Purity is a concept that’s difficult to define but becoming increasingly influential in dairy. Exemplified by the success of natural and Greek yoghurt, and the growth of spreadable and block butter at the expense of spreads, this trend is all about appealing to growing consumer demand for fresh, wholesome and unprocessed foods.

For yoghurt consumers, the main perception seems to be that purity comes in a big pot; big pot plain yoghurt is up 11.9% in value year on year [Kantar 52 w/e May 24 2015]. “For Ocado, with its customer base of larger households, 1kg pots of Yeo Valley natural yoghurt are very successful,” says Hancock.

Dolan at Arla believes “the healthy vibes of big pot come from the link to breakfast. In reality 60% of big pot is still used as a dessert, but the association is there. Greek yoghurt was the first to push into big pot, and people think it is intrinsically clean, natural and healthy.”

Smaller brands and organic players have been especially good at embracing the purity trend, but it can be a more difficult concept for big multinational brands to pull off.

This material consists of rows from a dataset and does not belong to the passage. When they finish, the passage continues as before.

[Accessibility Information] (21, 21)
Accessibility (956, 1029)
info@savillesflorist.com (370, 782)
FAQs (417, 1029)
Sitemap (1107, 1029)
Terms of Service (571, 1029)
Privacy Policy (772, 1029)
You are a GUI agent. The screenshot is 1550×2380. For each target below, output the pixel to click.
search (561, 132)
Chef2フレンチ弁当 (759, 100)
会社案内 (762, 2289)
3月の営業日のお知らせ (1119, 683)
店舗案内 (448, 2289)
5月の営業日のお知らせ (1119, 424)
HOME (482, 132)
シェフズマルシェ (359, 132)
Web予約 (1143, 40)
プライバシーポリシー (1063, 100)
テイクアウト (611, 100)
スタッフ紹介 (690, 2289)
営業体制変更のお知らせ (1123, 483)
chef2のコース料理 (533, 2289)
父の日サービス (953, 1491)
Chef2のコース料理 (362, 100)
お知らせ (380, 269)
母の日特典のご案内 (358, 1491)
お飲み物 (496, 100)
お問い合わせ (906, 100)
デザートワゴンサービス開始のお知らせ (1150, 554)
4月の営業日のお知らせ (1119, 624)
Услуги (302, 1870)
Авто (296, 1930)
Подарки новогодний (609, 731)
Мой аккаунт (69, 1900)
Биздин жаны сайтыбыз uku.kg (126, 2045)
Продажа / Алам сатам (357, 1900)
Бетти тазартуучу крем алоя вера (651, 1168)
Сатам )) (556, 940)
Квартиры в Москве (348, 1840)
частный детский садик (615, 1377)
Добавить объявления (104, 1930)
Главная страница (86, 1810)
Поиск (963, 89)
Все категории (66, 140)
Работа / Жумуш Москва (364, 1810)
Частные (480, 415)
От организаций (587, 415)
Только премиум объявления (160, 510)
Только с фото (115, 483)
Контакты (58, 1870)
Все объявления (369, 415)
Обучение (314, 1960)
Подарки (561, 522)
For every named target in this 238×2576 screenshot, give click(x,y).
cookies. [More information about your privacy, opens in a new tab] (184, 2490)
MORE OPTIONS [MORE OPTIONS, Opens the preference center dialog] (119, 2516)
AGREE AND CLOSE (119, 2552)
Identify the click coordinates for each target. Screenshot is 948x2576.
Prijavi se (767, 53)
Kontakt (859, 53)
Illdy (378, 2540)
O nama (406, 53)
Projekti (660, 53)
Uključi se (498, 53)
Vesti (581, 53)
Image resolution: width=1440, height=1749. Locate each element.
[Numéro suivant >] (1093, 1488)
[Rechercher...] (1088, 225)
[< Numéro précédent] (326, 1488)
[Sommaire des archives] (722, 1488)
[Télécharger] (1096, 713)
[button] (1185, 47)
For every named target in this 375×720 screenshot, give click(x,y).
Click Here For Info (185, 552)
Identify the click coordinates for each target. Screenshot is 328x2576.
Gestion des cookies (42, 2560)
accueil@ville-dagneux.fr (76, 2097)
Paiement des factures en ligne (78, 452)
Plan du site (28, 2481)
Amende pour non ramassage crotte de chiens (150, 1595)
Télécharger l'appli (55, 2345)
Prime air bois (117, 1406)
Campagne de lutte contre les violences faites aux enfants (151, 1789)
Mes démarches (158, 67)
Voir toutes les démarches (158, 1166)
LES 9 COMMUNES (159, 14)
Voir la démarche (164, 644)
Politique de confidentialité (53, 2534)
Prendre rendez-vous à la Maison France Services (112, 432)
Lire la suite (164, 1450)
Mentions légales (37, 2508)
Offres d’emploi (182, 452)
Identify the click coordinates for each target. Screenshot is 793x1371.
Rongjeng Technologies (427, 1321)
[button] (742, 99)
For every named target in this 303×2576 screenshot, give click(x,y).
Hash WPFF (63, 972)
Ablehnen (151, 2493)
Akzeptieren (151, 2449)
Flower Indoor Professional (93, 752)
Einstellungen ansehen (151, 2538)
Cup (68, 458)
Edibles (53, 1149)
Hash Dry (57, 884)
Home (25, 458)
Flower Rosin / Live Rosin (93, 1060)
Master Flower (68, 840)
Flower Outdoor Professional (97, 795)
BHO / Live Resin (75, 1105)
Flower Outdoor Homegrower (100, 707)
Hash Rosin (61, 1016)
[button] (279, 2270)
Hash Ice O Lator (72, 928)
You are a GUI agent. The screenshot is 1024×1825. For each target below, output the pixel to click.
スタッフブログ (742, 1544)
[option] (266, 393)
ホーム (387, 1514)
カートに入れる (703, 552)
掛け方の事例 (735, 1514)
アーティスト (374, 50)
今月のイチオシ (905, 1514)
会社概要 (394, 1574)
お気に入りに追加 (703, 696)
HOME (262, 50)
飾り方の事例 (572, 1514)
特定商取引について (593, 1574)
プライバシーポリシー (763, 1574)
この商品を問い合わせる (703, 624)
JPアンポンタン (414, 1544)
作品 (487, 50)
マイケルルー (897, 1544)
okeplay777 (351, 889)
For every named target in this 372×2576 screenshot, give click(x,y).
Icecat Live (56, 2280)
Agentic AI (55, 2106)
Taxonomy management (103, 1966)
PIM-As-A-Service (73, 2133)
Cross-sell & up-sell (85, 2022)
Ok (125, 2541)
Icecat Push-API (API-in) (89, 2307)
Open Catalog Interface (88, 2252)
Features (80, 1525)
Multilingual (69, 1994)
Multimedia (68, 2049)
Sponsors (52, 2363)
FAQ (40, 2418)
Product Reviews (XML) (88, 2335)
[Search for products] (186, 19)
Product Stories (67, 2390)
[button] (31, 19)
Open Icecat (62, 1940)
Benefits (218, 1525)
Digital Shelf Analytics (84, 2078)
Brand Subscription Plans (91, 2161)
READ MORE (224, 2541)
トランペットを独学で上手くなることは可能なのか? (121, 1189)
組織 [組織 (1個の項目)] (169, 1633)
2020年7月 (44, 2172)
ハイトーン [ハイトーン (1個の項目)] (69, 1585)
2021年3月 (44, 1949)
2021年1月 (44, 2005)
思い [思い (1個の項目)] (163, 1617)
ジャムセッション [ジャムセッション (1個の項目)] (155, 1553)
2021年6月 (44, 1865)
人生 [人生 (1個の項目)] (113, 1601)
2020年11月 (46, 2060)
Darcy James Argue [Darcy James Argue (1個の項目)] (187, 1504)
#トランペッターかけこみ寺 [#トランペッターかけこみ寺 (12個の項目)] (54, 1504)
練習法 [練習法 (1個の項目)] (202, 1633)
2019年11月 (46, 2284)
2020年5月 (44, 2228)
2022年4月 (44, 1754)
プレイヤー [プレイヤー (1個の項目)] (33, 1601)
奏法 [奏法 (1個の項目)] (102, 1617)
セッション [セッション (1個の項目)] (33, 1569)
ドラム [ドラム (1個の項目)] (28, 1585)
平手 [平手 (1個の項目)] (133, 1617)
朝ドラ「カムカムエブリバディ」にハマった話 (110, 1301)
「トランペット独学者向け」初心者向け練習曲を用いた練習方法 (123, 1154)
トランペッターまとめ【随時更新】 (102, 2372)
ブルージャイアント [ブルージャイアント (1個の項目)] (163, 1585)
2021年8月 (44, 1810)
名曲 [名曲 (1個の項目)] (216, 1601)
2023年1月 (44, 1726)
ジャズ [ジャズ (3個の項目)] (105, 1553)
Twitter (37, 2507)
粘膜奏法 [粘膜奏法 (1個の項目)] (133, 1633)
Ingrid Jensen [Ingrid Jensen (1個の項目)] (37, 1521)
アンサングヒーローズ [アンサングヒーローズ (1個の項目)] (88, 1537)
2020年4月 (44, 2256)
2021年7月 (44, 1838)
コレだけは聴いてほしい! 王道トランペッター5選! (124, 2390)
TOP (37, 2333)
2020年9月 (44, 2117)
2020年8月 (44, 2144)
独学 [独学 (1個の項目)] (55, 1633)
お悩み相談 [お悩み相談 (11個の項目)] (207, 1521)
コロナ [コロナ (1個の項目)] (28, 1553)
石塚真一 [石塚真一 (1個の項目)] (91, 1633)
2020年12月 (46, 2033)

However, new launches such as Arla Skyr, which is marketed heavily on its pure Icelandic credentials, show the big guys can do purity convincingly if they pitch their products right.

To claim ‘purity’ the entire supply chain needs to be up to public scrutiny. “It’s beyond clean label to the manufacturing process and clean supply chain,” says Roux. “In the US Chobani had an issue with GM feed, so it can come down to even what the cow is eating.”

Coffee & Nuts

Fancy your coffee with your yoghurt? How about coffee in your yoghurt?

“While people are having a coffee break they’re being encouraged to have a lot of coffee-flavoured yoghurt, and we have also seen a lot of coffee-flavoured yoghurt in the US,” says Mintel’s Roux.

Alpinas’s Café Selection Greekstyle yoghurt range uses real Colombian coffee to import a 3omg-5omg caffeine hit in four coffeehouse-inspired variants; Dannon’s Oikos Greek-style yoghurt is available in caffé latte and caramel macchiato flavours. Here, brands remain tentative, dipping their toes into the coffee cup with limited editions by The Collective, Müller Light and Müller Bliss Corner.

Beyond Coffee, Kevin Hancock of Ocado sees coconut flavours growing in line with the trend for coconut-based dairy alternatives like CoYo. Dairy-free 2015 launches include Alpro’s Coconut Almond drink and Coconut Cuisine, an alternative to cream; Mackie’s Indulgent Flavours range now has a White Chocolate & Coconut variant.

As much about texture as flavour, the compulsion to add seeds and oats to dairy products is spreading from America to the UK. In the US Chobani Oats has an Ancient Grain Blend variant, while products like Stonyfield Organic’s Greek and Chia range use the supersedes; here Friesland Campina’s Yazoo extended its oaty Yoghurt Smoothie into 330ml sizes in January, while Yoplait’s Liberté breakfast pots, launched in March, combine yoghurt with fruit and seeds or muesli.